- [Work to be completed]: Can you write out the rows in the stretch from the line containing "coordinates (353, 716)." through the line containing "What do you see at coordinates (704, 22)" again, switching "in the screenshot" to "on the screen" and leaving everything else unchanged?

- [Dataset entries]:
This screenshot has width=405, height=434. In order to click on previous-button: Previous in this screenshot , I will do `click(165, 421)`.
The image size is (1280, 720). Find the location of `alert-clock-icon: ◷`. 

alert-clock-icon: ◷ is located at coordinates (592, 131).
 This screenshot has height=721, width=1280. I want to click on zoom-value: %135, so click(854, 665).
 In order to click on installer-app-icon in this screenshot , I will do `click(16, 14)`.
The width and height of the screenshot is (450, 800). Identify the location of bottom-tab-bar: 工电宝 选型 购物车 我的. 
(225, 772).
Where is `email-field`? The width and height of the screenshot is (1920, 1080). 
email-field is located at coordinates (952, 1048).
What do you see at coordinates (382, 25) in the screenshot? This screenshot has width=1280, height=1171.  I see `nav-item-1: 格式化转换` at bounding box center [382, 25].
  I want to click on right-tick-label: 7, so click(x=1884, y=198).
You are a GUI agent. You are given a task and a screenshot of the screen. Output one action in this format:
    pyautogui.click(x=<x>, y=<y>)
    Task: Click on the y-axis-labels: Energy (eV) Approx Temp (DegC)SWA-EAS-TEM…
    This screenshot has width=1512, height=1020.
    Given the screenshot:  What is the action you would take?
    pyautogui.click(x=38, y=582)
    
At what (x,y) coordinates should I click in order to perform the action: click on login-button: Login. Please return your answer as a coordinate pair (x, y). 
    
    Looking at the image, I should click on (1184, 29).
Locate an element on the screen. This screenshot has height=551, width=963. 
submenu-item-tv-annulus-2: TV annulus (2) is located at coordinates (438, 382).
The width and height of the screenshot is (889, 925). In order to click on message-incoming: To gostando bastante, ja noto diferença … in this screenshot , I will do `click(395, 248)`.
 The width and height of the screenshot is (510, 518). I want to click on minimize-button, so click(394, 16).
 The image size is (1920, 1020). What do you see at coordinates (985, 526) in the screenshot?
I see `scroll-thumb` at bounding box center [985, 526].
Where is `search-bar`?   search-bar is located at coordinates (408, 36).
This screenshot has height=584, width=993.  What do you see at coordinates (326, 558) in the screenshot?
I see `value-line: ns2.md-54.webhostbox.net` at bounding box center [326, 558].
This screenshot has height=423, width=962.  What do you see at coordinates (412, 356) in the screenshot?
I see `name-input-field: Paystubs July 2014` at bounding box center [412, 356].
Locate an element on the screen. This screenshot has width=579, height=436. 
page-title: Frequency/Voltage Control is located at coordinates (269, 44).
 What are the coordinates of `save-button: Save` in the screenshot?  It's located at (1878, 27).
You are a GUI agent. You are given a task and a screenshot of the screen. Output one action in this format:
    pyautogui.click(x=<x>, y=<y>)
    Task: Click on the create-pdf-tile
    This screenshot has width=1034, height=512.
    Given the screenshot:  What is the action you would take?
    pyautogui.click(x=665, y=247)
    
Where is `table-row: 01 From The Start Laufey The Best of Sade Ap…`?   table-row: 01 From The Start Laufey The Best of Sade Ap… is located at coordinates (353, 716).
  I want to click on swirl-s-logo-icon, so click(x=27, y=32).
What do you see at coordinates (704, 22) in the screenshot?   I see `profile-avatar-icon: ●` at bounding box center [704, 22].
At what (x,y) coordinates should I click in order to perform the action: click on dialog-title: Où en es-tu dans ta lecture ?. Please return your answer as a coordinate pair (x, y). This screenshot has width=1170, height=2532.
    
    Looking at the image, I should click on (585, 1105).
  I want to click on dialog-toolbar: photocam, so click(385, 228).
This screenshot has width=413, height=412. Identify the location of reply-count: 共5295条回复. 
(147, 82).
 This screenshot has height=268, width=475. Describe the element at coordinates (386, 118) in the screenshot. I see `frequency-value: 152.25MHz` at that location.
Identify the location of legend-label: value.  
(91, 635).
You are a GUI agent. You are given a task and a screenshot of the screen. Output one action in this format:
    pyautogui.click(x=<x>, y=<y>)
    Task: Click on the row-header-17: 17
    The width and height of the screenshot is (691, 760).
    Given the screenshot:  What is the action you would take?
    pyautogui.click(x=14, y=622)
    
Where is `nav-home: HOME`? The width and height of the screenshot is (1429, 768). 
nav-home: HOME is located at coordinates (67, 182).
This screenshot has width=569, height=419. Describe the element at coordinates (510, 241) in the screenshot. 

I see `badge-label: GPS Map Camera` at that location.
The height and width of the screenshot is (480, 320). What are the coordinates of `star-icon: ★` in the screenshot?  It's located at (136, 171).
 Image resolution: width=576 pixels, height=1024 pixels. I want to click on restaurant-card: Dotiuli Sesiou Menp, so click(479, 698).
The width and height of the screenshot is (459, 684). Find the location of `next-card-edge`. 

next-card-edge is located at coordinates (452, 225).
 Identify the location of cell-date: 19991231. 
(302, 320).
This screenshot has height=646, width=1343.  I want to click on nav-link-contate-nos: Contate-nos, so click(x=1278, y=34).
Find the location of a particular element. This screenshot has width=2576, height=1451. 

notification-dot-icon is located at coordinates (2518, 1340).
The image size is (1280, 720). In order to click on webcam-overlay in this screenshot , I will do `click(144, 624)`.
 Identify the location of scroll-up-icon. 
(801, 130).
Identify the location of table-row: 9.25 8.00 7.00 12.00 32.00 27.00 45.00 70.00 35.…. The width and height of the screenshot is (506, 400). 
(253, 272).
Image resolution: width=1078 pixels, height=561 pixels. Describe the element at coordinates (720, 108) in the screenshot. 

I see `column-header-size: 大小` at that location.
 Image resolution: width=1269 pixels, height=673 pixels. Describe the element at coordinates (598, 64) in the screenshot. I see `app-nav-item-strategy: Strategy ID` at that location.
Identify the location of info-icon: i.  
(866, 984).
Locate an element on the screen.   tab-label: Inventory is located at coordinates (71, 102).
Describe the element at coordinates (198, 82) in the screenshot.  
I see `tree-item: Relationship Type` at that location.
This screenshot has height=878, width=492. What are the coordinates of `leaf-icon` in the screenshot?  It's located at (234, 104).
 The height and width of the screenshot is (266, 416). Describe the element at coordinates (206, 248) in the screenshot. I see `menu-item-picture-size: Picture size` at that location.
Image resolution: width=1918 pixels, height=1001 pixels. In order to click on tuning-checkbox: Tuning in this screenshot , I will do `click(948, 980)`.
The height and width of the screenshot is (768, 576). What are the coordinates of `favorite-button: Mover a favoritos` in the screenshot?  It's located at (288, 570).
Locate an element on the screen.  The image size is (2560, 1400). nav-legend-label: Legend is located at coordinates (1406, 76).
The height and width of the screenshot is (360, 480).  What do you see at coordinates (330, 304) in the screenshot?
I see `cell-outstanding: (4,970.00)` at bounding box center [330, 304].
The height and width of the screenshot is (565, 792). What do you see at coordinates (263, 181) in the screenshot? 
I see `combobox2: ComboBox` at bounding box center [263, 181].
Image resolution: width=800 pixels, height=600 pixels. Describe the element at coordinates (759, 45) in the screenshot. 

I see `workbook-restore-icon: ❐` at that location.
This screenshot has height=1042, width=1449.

- [The answer]:
Where is `table-row: 01 From The Start Laufey The Best of Sade Ap…`?   table-row: 01 From The Start Laufey The Best of Sade Ap… is located at coordinates (353, 716).
  I want to click on swirl-s-logo-icon, so click(x=27, y=32).
What do you see at coordinates (704, 22) on the screen?   I see `profile-avatar-icon: ●` at bounding box center [704, 22].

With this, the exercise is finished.